How Should State Judges Be Selected?
Justice Sandra Day O’Connor has a clearly defined post-retirement mission: Eradicate state judicial elections. While law and courts enthusiasts await the upcoming confirmation process of Supreme Court nominee Elena Kagan, Justice O’Connor continues to push for the end of judicial elections in the states. Her latest effort at advancing this agenda includes an op-ed in the New York Times (from May 21). O’Connor rehashes the normative arguments made previously by herself and other opponents to judicial elections: (1) lifetime appointed judges are not accountable to voters, which preserves judicial independence and impartiality and allows judges to be accountable to the law only; and (2) elected judges “are susceptible to influence by political and ideological constituencies,” which is antithetical to judicial impartiality. In her op-ed, O’Connor essentially recommends the Missouri Plan, or the merit system of selection:
A better system is one that strikes a balance between lifetime appointment and partisan election by providing for the open, public nomination and appointment of judges, followed in due course by a standardized judicial performance evaluation and, finally, a yes/no vote in which citizens either approve the judge or vote him out. This kind of merit selection system — now used in some form in two-thirds of states — protects the impartiality of the judiciary without sacrificing accountability.
Justice O’Connor’s arguments — and the arguments of reformers more generally — are strong and persuasive. But before you wholeheartedly subscribe to these arguments, I encourage you to read a provocative new book by political scientists Chris W. Bonneau and Melinda Gann Hall titled, In Defense of Judicial Elections (2009, Routledge Press; Amazon link HERE). Like O’Connor, Professors Bonneau and Hall also have a mission: To eradicate myths about judicial elections by empirically analyzing the claims put forth by judicial elections opponents, such as O’Connor. Bonneau and Hall extensively examine data from state supreme court elections from 1990-2004.

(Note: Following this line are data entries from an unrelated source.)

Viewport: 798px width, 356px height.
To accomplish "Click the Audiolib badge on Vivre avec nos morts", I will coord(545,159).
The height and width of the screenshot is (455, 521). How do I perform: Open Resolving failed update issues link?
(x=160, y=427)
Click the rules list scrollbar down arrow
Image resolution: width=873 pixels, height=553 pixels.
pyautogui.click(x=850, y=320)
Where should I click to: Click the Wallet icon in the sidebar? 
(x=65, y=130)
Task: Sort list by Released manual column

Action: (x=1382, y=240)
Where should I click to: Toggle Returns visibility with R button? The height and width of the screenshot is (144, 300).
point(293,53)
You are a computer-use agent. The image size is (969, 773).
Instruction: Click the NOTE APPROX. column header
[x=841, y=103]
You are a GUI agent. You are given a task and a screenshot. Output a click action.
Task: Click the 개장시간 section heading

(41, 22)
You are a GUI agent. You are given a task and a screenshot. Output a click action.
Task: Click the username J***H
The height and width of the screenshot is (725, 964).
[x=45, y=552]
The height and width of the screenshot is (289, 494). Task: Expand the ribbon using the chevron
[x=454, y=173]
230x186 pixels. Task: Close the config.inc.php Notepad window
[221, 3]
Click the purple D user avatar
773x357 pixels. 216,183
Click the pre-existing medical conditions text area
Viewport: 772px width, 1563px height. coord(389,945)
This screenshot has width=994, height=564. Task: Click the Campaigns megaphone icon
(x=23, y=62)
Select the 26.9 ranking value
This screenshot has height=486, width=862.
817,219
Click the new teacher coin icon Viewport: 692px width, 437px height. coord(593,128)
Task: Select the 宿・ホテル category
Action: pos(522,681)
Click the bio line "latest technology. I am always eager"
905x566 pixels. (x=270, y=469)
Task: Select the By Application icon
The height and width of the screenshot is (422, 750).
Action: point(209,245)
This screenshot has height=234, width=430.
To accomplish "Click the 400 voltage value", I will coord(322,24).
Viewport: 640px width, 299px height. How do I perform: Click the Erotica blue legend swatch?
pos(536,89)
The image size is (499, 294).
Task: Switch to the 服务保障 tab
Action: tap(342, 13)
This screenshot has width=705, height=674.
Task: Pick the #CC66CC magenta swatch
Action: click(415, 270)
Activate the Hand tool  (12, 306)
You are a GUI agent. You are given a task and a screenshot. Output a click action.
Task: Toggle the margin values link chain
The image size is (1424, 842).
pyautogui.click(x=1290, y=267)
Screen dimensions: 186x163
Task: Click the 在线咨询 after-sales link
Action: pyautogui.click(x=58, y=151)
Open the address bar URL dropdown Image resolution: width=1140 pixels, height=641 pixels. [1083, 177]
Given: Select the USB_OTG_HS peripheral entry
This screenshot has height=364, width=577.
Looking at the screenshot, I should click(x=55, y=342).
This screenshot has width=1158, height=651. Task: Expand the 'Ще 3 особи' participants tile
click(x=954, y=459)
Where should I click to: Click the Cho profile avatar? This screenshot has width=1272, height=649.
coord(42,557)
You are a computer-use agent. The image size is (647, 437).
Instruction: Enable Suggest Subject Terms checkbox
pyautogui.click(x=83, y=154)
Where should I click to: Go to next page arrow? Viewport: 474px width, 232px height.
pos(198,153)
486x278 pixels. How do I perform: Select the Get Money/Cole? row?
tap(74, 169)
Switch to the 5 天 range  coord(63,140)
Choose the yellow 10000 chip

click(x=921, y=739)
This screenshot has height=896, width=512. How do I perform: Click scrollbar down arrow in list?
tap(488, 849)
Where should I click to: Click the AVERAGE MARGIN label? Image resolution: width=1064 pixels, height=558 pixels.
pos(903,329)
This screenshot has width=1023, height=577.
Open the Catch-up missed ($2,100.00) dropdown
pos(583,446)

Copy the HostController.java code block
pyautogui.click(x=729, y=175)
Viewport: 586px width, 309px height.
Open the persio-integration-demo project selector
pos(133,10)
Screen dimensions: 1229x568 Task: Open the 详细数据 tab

Here is the book blurb from Routledge:
One of the most contentious issues in politics today is the propriety of electing judges. Ought judges be independent of democratic processes in obtaining and retaining their seats, or should they be subject to the approval of the electorate and the processes that accompany popular control? While this debate is interesting and often quite heated, it usually occurs without reference to empirical facts–or at least accurate ones. Also, empirical scholars to date have refused to take a position on the normative issues surrounding the practice.
Bonneau and Hall offer a fresh new approach. Using almost two decades of data on state supreme court elections, Bonneau and Hall argue that opponents of judicial elections have made—and continue to make—erroneous empirical claims. They show that judicial elections are efficacious mechanisms that enhance the quality of democracy and create an inextricable link between citizens and the judiciary. In so doing, they pioneer the use of empirical data to shed light on these normative questions and offer a coherent defense of judicial elections. This provocative book is essential reading for anyone interested in the politics of judicial selection, law and politics, or the electoral process.
Click HERE for a book review by Salmon A. Shomade.
One of the themes (among many others) that Bonneau and Hall’s book reminds us of is that no matter how judges are selected (be it judicial elections or the “merit system” for state courts of last resort or the nomination and confirmation processes for federal judges), we can be assured of one thing: judicial selection is always a political process.